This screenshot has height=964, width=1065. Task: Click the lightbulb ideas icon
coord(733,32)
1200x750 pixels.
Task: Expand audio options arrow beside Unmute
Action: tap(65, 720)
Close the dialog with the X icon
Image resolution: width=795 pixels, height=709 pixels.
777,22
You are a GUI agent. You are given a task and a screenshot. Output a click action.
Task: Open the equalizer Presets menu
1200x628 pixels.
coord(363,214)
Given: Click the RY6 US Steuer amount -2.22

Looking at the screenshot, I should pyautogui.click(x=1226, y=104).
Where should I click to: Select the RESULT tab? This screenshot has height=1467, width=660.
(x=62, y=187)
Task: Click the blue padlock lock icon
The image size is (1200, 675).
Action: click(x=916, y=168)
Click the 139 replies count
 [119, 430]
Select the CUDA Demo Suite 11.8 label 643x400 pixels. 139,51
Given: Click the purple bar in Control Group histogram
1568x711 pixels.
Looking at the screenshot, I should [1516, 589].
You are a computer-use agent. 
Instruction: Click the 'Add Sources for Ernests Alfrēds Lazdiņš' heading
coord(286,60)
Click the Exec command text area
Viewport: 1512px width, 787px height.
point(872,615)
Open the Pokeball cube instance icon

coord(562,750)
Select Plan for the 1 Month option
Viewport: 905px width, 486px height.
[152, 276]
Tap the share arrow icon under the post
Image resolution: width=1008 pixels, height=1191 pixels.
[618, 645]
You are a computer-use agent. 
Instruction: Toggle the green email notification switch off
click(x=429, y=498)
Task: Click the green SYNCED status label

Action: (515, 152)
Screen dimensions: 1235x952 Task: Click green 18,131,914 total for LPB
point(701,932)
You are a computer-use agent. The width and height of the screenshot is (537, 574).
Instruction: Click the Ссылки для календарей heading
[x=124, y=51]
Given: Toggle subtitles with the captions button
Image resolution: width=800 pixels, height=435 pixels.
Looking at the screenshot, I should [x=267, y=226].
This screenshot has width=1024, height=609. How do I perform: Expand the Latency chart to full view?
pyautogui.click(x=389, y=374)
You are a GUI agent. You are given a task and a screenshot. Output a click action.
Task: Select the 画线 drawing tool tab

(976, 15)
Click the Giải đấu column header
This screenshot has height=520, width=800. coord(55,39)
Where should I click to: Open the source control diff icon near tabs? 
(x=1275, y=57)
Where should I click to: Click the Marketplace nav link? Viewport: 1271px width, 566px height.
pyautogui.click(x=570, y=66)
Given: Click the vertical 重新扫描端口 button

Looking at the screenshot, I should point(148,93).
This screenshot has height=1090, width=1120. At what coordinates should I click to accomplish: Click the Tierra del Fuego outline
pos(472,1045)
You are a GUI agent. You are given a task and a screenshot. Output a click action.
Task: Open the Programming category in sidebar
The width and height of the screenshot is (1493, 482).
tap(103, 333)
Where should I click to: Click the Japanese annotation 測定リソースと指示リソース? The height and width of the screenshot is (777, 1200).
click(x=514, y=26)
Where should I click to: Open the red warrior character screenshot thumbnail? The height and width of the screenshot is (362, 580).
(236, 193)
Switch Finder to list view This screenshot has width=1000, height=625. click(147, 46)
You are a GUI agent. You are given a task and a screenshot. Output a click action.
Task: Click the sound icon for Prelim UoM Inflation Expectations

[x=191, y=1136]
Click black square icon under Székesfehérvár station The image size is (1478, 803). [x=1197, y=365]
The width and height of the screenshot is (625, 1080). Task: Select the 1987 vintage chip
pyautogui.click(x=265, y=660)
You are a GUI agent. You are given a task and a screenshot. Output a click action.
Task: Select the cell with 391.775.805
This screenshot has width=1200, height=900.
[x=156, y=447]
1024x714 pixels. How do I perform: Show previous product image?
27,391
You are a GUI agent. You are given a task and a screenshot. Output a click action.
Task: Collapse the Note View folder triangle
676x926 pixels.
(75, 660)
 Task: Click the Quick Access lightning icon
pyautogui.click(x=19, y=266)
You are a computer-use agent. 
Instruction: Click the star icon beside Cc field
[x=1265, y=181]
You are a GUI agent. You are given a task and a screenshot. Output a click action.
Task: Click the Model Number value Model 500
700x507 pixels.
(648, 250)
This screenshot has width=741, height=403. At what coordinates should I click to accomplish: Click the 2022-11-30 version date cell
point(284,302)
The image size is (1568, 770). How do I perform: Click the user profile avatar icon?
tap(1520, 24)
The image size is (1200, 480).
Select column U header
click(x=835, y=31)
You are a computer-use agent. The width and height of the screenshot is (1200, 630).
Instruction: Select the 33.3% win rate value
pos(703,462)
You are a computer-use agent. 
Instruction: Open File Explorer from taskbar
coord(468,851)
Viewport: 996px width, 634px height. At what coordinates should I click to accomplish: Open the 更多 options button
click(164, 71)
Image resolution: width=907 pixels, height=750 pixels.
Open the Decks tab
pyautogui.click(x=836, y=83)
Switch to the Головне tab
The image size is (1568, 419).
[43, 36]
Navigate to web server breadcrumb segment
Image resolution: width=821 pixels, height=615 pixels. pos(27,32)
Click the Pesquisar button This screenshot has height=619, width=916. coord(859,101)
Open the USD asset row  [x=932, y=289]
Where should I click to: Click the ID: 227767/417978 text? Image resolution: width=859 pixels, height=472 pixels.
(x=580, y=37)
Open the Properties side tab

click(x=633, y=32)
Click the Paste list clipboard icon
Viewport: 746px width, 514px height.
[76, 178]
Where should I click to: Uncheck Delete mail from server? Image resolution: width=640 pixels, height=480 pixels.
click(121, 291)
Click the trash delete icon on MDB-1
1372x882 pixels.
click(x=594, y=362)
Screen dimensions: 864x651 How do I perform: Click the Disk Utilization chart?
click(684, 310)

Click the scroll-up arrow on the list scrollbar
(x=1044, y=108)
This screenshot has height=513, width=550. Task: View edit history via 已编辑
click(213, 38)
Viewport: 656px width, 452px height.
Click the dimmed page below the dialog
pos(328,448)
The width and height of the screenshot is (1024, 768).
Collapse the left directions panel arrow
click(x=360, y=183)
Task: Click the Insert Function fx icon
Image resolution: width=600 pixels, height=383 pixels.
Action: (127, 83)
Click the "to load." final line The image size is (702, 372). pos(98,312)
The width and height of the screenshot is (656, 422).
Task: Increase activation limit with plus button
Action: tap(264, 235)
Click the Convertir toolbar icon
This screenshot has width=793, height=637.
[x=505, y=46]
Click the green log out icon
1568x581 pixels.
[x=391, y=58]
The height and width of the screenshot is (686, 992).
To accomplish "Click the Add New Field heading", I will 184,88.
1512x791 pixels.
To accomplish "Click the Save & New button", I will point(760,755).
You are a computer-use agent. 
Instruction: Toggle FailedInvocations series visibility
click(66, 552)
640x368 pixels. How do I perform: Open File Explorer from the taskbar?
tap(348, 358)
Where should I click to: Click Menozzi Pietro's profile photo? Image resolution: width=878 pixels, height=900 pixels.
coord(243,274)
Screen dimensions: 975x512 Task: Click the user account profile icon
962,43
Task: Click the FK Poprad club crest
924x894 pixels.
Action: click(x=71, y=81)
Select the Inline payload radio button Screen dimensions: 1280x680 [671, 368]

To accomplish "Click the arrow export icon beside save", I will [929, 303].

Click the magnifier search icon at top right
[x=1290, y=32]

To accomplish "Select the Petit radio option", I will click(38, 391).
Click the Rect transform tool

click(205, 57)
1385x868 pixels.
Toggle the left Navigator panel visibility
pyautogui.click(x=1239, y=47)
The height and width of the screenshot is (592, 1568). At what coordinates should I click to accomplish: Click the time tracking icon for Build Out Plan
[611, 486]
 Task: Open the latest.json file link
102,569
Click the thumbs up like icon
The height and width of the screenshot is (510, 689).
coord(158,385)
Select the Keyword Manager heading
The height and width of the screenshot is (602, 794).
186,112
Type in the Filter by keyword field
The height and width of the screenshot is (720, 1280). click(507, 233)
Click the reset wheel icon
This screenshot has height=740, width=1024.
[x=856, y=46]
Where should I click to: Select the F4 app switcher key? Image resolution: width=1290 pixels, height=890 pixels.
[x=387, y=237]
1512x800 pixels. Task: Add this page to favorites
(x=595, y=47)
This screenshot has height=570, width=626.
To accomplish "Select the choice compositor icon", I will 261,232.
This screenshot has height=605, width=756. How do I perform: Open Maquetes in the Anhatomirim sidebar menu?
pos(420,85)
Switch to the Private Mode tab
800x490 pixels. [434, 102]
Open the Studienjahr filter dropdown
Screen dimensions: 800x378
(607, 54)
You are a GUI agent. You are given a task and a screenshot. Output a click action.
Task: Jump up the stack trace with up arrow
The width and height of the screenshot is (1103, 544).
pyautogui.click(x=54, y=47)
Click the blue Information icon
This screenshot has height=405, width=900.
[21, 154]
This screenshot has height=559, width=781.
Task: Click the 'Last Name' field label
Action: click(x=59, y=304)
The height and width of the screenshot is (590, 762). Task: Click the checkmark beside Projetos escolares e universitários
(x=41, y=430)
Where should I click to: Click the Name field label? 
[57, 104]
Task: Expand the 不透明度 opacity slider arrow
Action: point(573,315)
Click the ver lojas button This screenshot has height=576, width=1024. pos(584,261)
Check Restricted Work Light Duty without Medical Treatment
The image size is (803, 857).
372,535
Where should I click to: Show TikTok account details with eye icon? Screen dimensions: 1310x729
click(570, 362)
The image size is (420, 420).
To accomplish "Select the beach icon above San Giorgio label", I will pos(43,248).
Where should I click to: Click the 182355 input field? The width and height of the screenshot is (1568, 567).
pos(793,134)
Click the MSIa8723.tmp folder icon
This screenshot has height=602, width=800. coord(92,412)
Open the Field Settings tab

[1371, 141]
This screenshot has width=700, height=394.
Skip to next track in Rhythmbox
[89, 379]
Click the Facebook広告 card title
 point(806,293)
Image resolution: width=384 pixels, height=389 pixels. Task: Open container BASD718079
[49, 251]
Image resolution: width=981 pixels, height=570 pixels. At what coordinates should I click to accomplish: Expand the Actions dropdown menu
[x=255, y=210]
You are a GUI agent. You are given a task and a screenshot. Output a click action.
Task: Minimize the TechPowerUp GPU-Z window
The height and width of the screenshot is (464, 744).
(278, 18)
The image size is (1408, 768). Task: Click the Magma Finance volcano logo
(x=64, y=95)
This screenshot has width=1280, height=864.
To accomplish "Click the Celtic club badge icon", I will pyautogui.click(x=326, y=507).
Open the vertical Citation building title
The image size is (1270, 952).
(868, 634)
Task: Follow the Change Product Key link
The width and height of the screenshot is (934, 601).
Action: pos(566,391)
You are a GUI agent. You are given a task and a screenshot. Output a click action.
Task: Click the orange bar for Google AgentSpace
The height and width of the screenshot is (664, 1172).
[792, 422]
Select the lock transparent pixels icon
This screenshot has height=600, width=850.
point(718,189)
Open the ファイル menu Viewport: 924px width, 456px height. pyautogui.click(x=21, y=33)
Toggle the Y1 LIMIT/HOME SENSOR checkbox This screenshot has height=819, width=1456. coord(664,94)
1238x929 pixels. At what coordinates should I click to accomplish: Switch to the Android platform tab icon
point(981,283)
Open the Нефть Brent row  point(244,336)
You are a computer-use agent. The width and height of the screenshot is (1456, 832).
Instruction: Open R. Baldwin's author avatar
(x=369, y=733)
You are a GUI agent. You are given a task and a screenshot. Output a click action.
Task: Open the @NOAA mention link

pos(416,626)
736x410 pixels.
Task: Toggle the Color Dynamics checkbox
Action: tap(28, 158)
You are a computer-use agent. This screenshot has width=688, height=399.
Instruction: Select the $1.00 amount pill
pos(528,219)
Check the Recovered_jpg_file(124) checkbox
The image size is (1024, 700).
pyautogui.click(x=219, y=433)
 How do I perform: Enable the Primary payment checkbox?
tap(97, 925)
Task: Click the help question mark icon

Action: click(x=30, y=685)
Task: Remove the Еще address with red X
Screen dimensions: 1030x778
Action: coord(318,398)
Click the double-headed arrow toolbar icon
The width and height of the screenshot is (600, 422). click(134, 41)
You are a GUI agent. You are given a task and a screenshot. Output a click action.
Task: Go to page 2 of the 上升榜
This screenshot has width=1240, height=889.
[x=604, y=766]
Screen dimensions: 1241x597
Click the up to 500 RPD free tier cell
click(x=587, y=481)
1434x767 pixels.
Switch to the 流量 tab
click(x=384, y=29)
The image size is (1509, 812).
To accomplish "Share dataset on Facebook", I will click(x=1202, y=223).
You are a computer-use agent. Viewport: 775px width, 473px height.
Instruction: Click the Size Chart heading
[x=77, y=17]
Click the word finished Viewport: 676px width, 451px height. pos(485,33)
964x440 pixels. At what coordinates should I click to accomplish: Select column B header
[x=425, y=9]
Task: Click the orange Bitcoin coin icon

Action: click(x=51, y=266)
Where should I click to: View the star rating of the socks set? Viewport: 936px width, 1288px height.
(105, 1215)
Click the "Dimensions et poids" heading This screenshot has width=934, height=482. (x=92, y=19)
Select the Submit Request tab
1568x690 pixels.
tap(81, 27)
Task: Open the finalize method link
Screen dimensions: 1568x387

◇ ◇ ◇ ◇ ◇

Work order » The response must hold only the lines above from the line with "Where should I click to: Select the RESULT" through the line with "Given: Click the purple", each copied exactly, both ends kept.

Reply »
Where should I click to: Select the RESULT tab? This screenshot has height=1467, width=660.
(x=62, y=187)
Task: Click the blue padlock lock icon
The image size is (1200, 675).
Action: click(x=916, y=168)
Click the 139 replies count
 [119, 430]
Select the CUDA Demo Suite 11.8 label 643x400 pixels. 139,51
Given: Click the purple bar in Control Group histogram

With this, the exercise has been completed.